As commented in
one of ours recent posts, by "BPM
Adoption" we understand the way that some organizations have
undertaken to relieve, optimize, automate and outsource part of their business
processes, with the ultimate aim of achieving and maintaining the Operational Excellence that ensure them
a sustainable competitive advantage.
To simplify our
analysis, we have grouped the various strategies of BPM Adoption usually followed by organizations in four archetypal
models, which we have called "Process
Team", "Cloud",
"Consulting" and "BPaaS".
Each model is
characterized by the decision organizations have made in terms of the Mode of Development of the automation
solutions, differentiating whether they do or plan to do by internal or
external means; and the Mode of Operation
of such automation solutions, differentiating if they do or plan to do either
on internal systems (on-premises) or
external (on Cloud or on an external Data Centre).
The “Cloud” model we analyze in this post is
similar to the “Process Team” BPM Adoption Model already analyzed in a
previous publication, but characterized by customers transferring the
responsibility of supporting the service of the automation solutions to an
external actor, the IaaS and PaaS provider.

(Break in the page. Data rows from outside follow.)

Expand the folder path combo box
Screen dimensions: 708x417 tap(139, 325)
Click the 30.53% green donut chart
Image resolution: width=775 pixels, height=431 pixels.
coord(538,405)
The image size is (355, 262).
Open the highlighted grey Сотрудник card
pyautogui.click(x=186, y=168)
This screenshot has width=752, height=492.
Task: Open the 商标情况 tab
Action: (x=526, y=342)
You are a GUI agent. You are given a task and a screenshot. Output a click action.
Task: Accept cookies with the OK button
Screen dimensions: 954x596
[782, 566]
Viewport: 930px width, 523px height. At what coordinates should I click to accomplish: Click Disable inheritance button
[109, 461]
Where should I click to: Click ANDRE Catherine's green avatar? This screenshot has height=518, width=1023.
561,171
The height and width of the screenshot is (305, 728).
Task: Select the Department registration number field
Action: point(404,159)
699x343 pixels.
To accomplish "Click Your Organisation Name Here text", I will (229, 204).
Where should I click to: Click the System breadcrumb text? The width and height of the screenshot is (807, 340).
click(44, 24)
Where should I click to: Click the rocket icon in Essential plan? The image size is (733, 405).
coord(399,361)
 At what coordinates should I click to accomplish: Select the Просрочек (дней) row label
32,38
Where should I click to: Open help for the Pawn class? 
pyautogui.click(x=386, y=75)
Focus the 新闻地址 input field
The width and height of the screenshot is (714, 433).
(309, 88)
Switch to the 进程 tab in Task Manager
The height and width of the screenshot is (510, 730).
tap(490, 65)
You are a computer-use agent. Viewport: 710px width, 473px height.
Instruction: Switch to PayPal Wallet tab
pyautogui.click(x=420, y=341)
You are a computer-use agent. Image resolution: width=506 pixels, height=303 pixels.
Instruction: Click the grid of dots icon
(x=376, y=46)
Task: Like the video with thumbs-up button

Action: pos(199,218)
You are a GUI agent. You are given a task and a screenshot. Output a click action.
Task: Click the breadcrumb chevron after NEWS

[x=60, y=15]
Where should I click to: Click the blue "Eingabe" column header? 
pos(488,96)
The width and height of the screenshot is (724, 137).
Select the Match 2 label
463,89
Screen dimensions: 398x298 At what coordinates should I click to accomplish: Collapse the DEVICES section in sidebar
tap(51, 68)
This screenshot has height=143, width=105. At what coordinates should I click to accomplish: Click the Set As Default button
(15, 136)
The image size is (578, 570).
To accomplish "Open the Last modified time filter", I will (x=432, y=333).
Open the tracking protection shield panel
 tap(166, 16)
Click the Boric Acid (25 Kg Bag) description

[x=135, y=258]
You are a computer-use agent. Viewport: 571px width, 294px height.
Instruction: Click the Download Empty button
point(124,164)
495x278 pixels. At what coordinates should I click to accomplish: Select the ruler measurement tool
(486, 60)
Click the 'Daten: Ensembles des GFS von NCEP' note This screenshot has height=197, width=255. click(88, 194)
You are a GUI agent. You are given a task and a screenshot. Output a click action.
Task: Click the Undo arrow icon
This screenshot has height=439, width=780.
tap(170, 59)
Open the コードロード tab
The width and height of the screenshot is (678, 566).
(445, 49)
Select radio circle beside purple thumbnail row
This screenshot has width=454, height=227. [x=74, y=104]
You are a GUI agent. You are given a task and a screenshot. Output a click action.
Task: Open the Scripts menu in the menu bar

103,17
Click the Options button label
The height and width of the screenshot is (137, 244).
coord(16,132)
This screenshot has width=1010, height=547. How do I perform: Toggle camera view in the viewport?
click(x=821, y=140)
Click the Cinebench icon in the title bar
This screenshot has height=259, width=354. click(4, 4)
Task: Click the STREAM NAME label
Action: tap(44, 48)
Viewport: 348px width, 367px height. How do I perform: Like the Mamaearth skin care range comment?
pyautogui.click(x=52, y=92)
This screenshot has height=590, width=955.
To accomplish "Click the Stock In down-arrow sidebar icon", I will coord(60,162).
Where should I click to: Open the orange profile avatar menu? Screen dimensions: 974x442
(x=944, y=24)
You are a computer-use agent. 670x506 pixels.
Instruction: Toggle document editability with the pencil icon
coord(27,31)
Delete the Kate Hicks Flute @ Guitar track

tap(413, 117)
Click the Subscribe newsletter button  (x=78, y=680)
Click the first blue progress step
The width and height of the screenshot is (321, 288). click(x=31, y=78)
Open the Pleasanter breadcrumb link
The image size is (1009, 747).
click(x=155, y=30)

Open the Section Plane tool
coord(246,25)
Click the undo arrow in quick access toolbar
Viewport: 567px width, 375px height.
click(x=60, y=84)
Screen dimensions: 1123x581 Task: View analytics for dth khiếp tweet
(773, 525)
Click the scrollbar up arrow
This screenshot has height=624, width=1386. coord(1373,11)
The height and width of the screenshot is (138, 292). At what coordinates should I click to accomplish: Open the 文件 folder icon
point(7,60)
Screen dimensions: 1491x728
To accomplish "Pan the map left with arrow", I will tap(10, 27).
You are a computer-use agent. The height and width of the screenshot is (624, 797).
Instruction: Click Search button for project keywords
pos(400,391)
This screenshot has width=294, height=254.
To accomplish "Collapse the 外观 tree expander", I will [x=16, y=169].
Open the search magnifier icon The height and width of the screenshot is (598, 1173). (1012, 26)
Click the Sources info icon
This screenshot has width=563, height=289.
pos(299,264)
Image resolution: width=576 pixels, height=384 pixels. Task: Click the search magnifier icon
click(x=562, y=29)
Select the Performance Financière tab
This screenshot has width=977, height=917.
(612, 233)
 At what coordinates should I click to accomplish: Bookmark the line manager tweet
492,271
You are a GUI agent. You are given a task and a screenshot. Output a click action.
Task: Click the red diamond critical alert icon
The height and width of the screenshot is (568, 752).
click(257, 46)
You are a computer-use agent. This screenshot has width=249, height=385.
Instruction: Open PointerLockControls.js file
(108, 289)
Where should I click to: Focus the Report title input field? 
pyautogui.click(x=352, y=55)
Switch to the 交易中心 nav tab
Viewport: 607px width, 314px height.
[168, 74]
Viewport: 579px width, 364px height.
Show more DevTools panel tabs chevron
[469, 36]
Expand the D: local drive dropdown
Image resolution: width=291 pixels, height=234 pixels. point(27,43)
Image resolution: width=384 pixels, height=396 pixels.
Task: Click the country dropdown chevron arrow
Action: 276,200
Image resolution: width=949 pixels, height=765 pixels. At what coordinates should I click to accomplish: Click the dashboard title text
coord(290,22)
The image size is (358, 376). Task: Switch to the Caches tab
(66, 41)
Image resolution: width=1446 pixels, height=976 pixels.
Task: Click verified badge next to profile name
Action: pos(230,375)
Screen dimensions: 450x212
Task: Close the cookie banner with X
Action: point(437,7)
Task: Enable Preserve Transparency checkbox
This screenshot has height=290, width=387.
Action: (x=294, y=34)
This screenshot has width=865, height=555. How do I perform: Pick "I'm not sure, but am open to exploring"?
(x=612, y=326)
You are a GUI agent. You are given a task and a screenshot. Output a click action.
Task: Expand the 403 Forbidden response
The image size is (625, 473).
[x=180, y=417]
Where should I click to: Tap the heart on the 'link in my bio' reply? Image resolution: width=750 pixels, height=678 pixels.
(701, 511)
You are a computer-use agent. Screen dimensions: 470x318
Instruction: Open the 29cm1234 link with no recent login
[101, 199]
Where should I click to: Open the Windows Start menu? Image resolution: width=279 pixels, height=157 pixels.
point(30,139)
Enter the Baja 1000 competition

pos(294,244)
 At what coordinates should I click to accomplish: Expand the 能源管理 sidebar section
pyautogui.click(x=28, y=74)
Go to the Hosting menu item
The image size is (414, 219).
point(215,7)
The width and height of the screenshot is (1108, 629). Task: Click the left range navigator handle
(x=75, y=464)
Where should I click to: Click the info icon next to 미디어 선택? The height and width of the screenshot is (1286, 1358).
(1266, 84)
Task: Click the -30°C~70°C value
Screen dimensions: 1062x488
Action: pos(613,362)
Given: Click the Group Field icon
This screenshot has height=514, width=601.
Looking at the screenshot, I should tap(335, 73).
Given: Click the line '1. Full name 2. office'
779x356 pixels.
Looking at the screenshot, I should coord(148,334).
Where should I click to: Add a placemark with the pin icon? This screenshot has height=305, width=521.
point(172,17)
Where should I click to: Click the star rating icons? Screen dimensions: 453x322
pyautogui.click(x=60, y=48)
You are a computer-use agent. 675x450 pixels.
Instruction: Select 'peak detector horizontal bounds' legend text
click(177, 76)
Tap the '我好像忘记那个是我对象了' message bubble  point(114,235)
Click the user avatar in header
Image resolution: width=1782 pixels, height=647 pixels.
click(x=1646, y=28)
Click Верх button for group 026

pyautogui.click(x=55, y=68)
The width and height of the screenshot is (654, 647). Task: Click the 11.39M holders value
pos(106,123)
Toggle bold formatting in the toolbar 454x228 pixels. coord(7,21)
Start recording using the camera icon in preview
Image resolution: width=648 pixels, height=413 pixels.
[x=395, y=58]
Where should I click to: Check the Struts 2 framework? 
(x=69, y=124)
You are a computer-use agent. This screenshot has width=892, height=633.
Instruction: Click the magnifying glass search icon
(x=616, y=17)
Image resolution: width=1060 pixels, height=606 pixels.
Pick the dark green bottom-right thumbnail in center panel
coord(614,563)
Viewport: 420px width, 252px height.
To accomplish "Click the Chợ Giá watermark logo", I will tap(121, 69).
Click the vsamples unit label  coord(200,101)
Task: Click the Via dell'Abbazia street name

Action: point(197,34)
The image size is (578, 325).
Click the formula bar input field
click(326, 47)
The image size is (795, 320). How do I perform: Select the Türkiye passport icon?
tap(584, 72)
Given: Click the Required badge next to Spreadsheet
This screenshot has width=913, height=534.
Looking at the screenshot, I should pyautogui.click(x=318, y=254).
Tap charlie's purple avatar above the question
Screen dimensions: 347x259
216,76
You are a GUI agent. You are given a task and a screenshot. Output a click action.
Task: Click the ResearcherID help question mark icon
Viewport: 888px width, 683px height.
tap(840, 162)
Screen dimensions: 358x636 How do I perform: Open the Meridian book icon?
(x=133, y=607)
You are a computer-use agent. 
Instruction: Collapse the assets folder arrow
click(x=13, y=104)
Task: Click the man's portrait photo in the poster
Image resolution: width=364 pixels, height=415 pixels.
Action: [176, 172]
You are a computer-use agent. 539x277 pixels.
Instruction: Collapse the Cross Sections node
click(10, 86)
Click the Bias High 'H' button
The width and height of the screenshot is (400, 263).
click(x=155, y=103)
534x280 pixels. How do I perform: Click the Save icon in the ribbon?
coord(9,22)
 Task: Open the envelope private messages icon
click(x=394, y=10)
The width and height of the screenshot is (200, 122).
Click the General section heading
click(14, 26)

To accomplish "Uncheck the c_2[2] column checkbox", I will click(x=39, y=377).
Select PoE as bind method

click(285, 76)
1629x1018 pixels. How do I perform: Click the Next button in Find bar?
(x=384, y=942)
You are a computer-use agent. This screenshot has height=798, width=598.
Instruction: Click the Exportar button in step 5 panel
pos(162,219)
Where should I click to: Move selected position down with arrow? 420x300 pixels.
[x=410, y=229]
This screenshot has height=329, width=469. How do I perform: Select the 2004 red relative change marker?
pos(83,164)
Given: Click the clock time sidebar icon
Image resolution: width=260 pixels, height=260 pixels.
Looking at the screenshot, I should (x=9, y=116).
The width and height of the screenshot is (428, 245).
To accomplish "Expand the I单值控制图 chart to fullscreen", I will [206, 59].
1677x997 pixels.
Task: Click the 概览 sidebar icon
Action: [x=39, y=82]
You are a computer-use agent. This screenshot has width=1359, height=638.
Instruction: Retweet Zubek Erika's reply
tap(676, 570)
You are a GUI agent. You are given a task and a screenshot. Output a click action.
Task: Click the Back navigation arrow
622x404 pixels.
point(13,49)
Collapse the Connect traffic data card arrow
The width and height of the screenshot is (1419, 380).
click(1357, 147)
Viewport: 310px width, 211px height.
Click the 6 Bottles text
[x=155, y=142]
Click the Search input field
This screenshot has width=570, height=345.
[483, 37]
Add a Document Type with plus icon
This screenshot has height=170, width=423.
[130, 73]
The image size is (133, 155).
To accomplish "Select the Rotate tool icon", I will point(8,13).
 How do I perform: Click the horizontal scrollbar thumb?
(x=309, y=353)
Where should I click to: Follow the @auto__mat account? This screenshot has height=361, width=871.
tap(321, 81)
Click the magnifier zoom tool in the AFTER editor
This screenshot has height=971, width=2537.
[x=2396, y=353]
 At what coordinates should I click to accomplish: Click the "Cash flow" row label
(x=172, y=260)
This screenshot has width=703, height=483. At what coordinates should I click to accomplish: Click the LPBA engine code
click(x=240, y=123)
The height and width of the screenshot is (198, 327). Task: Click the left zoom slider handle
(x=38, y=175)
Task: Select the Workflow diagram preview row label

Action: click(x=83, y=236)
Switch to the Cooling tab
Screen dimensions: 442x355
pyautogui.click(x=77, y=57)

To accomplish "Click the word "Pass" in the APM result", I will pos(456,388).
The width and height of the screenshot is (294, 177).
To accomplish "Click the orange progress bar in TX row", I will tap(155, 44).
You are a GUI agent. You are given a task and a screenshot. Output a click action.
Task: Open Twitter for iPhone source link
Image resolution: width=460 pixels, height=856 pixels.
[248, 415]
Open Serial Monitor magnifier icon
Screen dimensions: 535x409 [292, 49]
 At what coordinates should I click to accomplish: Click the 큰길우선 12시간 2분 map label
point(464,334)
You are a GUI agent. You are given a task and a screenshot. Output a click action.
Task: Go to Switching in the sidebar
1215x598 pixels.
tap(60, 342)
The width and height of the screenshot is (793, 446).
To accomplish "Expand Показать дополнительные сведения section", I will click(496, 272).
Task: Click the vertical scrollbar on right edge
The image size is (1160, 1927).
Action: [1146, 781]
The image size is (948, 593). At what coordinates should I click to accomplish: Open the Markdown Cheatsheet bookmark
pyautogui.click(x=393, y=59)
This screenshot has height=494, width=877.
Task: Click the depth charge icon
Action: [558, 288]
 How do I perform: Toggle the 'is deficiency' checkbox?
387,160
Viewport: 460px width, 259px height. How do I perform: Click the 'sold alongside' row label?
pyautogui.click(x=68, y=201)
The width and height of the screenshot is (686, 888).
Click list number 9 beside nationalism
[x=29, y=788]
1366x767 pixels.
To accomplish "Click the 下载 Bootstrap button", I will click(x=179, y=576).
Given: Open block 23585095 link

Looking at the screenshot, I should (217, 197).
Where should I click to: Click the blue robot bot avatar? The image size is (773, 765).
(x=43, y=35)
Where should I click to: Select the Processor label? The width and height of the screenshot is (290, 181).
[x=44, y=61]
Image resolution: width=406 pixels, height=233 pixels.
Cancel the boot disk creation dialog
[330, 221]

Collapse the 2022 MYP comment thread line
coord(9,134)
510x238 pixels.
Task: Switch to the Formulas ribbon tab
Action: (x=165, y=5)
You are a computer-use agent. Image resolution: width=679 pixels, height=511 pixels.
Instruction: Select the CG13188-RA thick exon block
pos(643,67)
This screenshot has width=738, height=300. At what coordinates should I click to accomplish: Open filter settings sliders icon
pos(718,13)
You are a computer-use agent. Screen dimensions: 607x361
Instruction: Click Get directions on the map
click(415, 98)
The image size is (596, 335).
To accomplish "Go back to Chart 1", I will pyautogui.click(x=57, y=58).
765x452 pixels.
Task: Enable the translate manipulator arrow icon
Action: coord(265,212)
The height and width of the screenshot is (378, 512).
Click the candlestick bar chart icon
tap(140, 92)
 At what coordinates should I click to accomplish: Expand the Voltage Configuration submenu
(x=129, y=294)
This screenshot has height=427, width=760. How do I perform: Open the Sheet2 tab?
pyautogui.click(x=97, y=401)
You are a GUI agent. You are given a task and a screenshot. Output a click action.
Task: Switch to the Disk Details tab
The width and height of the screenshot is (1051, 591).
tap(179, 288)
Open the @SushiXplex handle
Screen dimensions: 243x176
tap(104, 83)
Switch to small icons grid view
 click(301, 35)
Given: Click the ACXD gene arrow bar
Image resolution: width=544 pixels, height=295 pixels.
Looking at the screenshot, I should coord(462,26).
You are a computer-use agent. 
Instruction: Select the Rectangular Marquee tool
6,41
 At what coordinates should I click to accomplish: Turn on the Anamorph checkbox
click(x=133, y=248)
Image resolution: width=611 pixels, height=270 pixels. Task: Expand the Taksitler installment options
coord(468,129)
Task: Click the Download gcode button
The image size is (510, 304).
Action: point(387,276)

This model is described
in the next figure:
Under this “Cloud” BPM Adoption Model, we categorize organizations that choose
Development Mode internally (as it happens in the model "Process Team"), but progressing to an
external Operating Mode of the developed
applications, either:
- In a Public Cloud (served by a data center) or using a cloud BPMS Platform, served by the BPMS Vendor, applying this case in small-medium enterprise or
- In a Private or Hybrid Cloud or combination of Cloud and on-premises scheme, which occurs more in large companies and corporations.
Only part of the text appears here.